Directions for this task:
Can you write out the listing word for word, from its first line through the line containing "The image size", and leave the pictures out of your answer?

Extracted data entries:
● ● ● ● ●
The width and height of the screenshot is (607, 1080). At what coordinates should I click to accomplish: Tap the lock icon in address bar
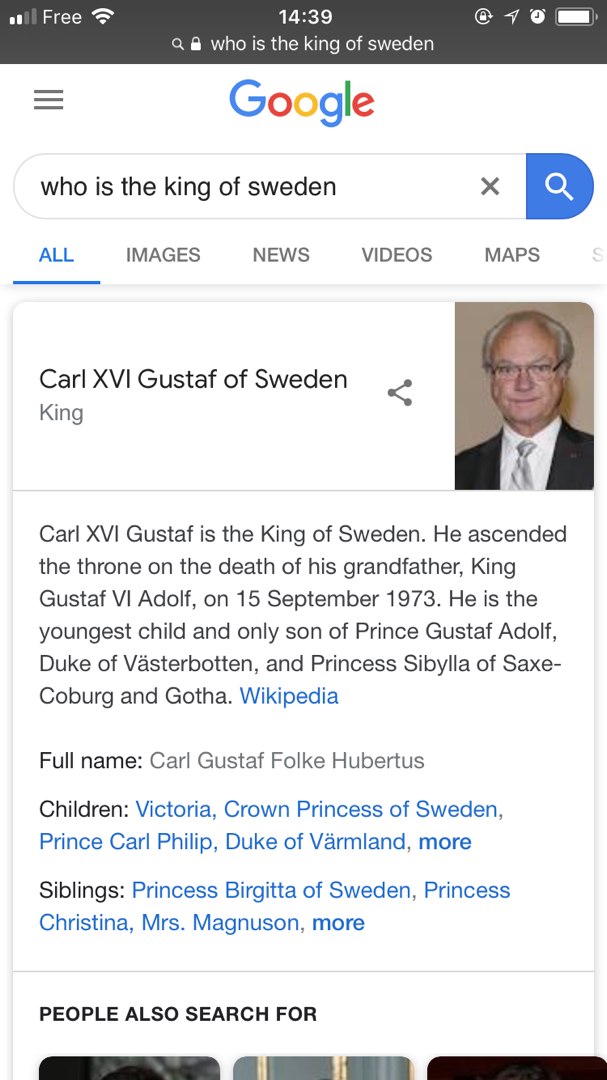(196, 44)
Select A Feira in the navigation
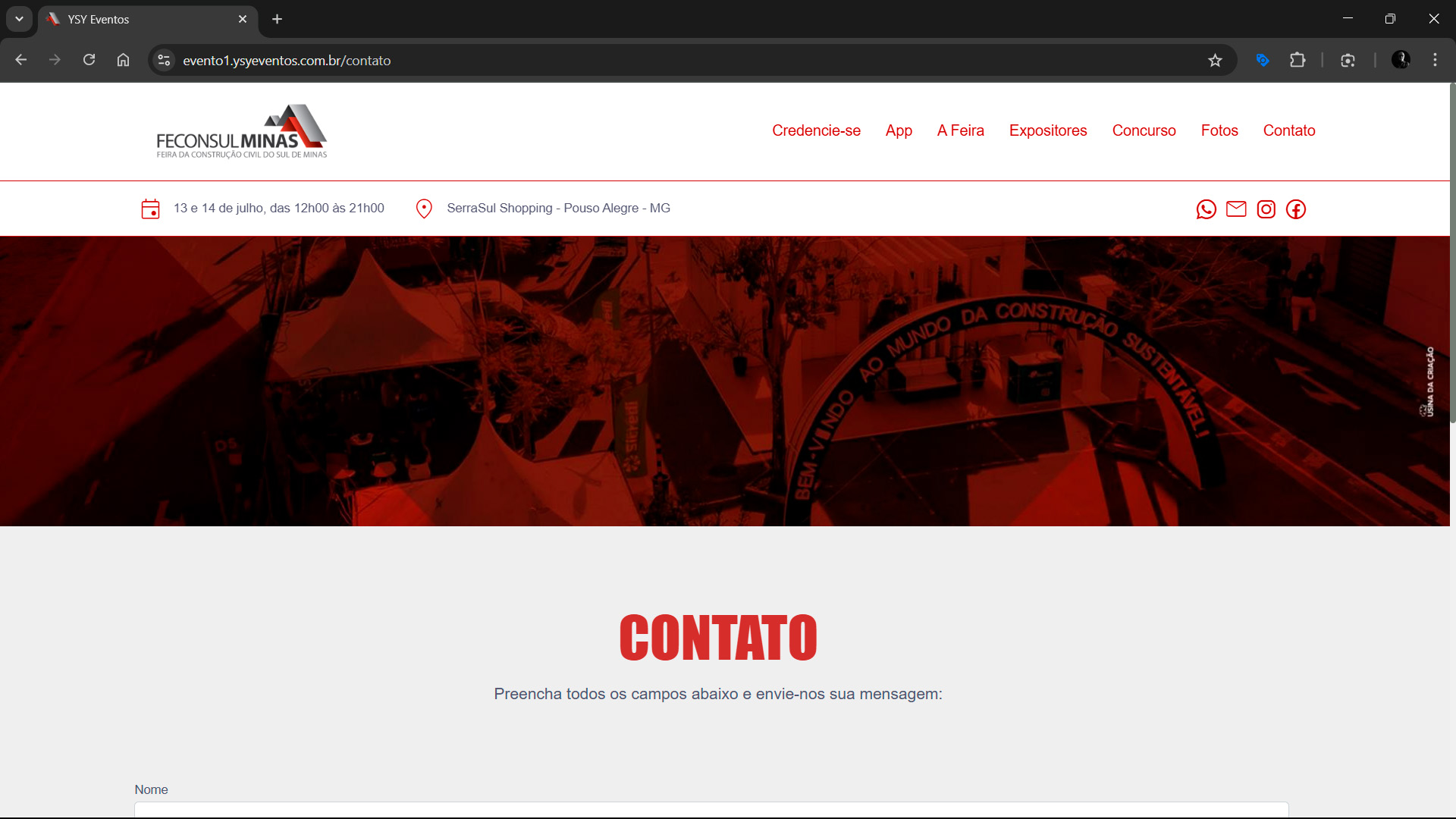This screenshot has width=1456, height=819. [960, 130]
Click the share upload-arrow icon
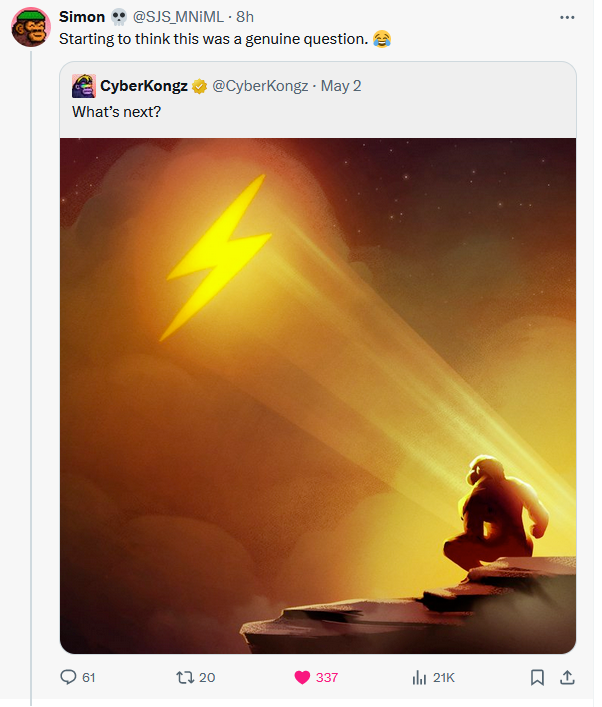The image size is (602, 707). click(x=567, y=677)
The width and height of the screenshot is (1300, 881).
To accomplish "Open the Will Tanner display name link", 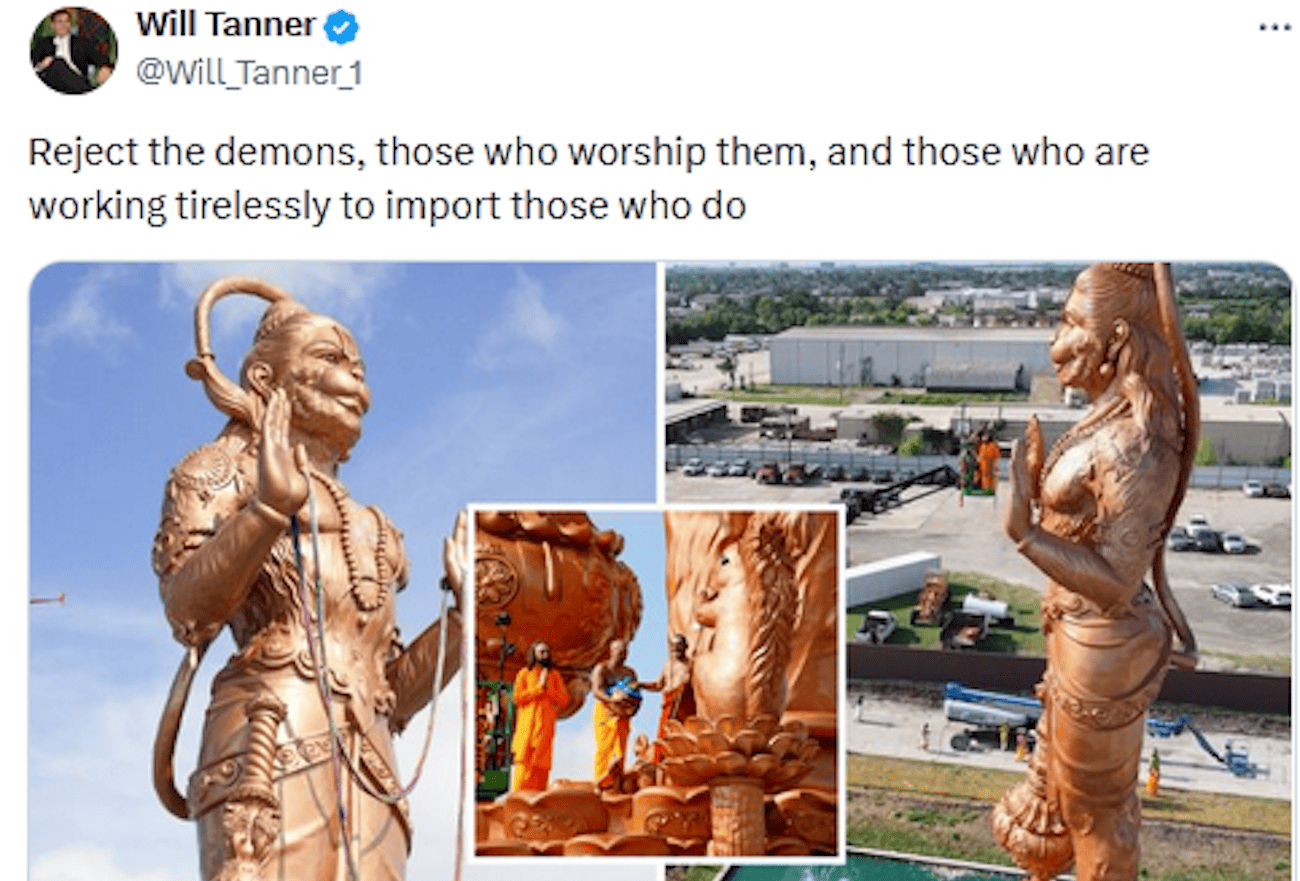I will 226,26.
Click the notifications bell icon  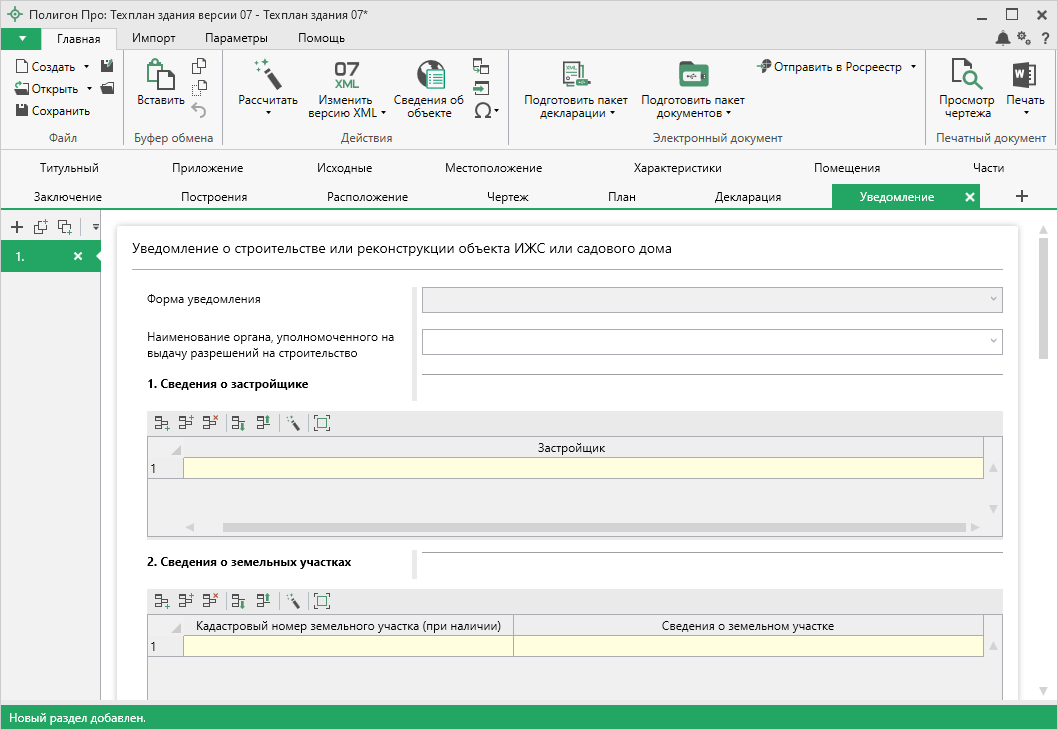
● ● ● ● ●
Completed exercise:
The width and height of the screenshot is (607, 1080). At what coordinates should I click to accomplish: Tap the lock icon in address bar
(196, 44)
Select A Feira in the navigation
This screenshot has width=1456, height=819. [960, 130]
Click the share upload-arrow icon
The image size is (602, 707). click(x=567, y=677)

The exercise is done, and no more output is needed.